When the capability KVM_CAP_GUEST_MEMFD_WRITE is supported, the 'flags'
field
supports GUEST_MEMFD_FLAG_WRITE. Setting this flag on guest_memfd creation
enables write() syscall operations to populate guest_memfd memory from host
userspace.
When a write() operation is performed on a guest_memfd file descriptor
with the
GUEST_MEMFD_FLAG_WRITE set, the syscall will populate the guest memory with
user-supplied data in a generic way, without any vendor-specific
preparation.
The write operation is only supported for non-CoCo (Confidential Computing)

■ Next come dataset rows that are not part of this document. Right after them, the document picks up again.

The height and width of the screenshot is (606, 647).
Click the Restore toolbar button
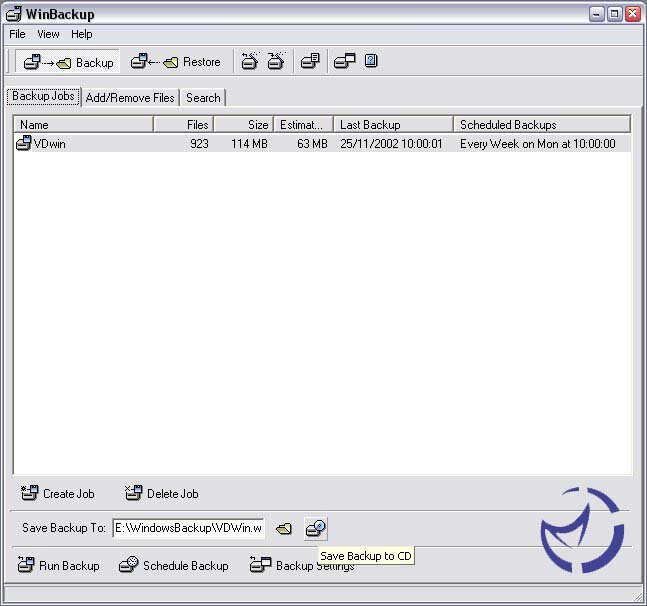point(176,62)
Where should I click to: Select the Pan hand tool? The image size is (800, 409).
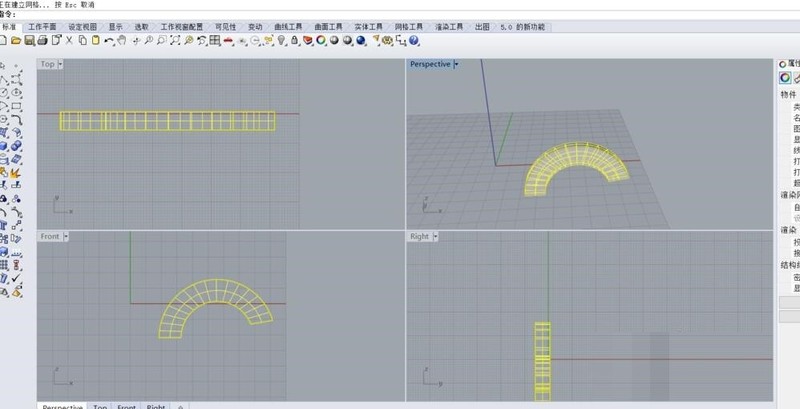122,40
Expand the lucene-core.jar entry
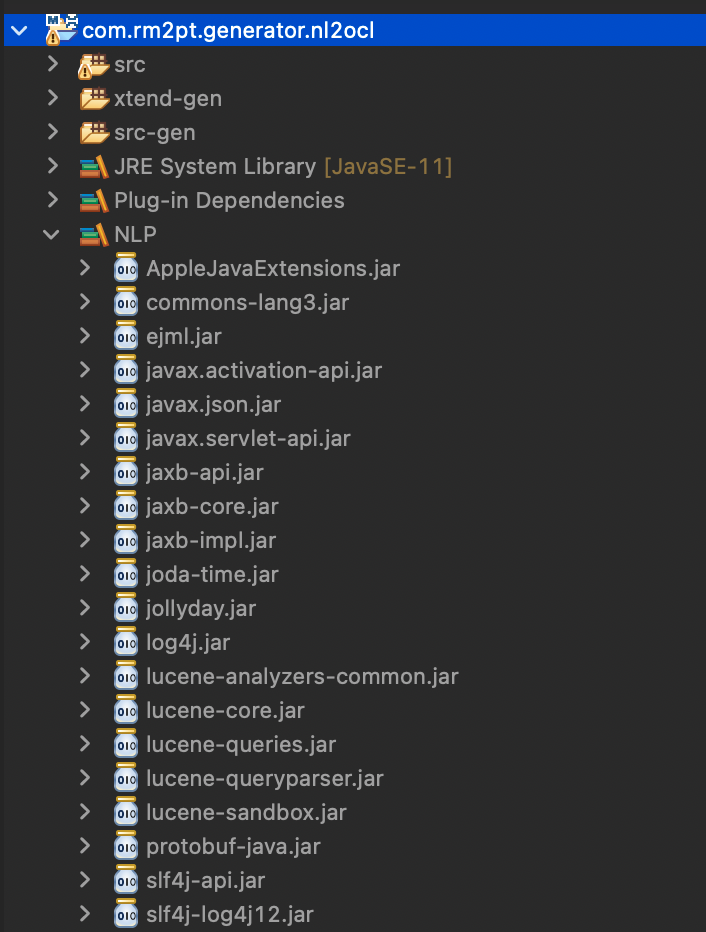Image resolution: width=706 pixels, height=932 pixels. tap(85, 710)
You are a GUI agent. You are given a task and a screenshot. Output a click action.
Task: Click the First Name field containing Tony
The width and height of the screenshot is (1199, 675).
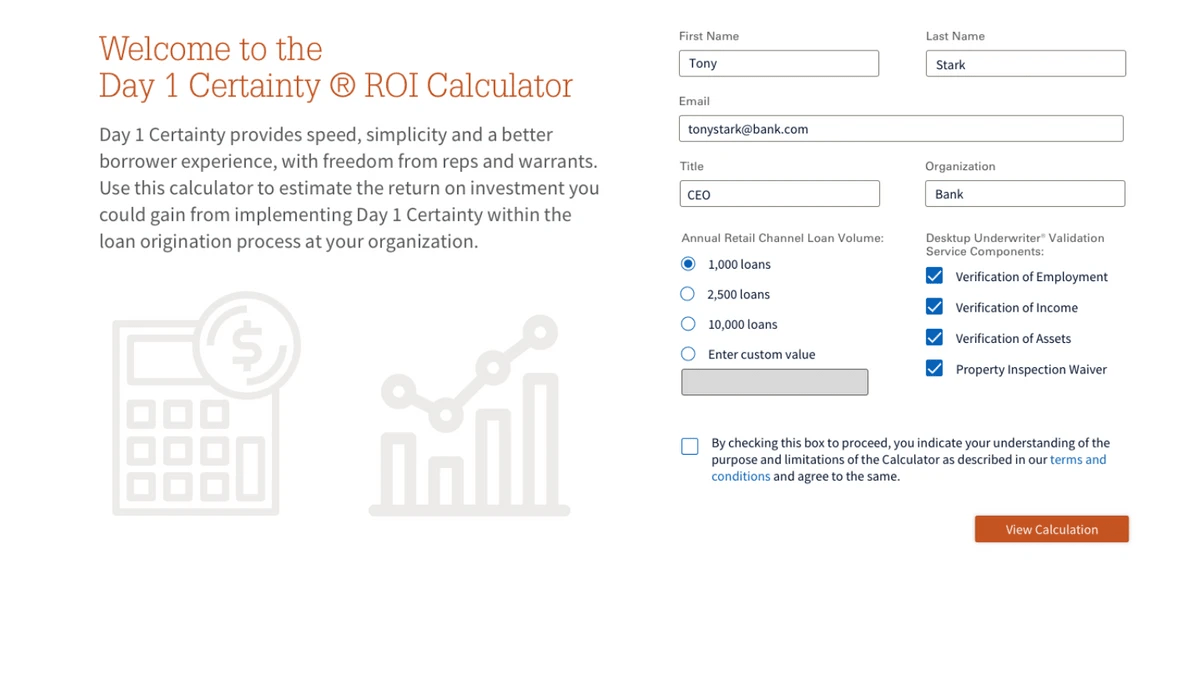tap(778, 63)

setups where guest memory is not hardware-encrypted. If the write request is
not page-aligned, any remaining bytes within the page are initialized to
zero.
>
> And while it's definitely it's a-ok to land .write() in advance of the direct map
> changes, we do need to at least map out how we want the two to interact, e.g. so
> that we don't end up with constraints that are impossible to satisfy.
>
write() shall not attempt to access a page that is not in the direct
map, which I believe can be achieved via kvm_kmem_gmem_write_begin()
consulting the KVM_GMEM_FOLIO_NO_DIRECT_MAP in folio->private
(introduced in [1]).
Do you think we should mention it in the commit message in some way?
What particular constraint are you cautious about?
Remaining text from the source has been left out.